Google's search logs, annotated and served as QA fuel
A dataset of real user questions paired with Wikipedia answers, built to stress-test reading comprehension on actual human curiosity.

What it does Natural Questions (NQ) is a Google-produced dataset for training and evaluating question-answering systems. It pairs 307,372 real search queries with entire Wikipedia pages, annotated by humans who identified both long answers (the smallest HTML bounding box containing the answer) and short answers (exact text spans or yes/no judgments).

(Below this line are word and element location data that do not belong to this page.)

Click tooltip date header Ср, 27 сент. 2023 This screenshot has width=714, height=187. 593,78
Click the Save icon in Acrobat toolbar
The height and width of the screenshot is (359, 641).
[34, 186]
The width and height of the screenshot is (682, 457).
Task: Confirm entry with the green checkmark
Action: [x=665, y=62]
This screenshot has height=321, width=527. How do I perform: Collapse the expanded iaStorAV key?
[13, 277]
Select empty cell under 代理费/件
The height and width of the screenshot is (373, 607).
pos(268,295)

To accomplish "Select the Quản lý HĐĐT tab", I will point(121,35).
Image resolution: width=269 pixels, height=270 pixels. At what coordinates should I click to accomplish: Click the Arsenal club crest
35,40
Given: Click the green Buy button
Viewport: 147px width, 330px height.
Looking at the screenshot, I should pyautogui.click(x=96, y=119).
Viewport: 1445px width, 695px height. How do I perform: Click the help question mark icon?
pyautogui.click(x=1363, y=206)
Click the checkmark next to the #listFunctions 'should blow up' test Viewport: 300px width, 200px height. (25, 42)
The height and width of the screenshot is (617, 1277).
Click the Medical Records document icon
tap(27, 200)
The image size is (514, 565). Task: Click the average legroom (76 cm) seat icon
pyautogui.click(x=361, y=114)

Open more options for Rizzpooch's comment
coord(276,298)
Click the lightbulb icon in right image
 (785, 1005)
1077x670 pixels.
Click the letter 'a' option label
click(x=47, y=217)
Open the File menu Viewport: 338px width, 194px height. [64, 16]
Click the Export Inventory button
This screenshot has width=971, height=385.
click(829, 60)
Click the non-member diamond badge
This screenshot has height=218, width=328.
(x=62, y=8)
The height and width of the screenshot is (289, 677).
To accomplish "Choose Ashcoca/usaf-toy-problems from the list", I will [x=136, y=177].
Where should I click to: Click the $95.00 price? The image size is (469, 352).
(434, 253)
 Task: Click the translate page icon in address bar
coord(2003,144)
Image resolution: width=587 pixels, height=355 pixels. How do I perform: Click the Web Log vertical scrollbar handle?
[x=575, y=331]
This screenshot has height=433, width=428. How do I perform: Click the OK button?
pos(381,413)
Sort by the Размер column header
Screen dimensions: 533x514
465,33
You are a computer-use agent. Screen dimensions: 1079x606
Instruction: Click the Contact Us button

The interesting bit The dataset keeps the raw HTML — not just extracted text — so models can theoretically exploit document structure like tables and lists. There’s also a built-in tension between two tasks: finding the right paragraph or table (long answer, human F1 ~87%) and pinpointing the exact words (short answer, human F1 ~76%).
Key highlights
- 307K training examples, 7.8K dev, 7.8K hidden test
- Long answers are HTML elements: 72.9% paragraphs, 19% tables
- Short answers are token spans; 90% are single spans, but some are multi-span lists
- Includes a simplified text-extracted version plus raw HTML with byte-level offsets
- Evaluation accepts predictions as either token offsets or raw byte offsets into the original HTML
- Docker-based submission required for the hidden test set leaderboard
Caveats
- The competition site only provides the original HTML format, not the simplified one
- The
top_levelflag on long answer candidates is a convenience, not part of the actual task definition - Baseline systems and TensorFlow dataset code live in a separate repository, not this one
Verdict Worth grabbing if you’re building or benchmarking extractive QA systems and want real user queries rather than synthetic ones. Skip it if you need conversational multi-turn QA or domain-specific corpora — this is strictly single-turn, Wikipedia-grounded search questions.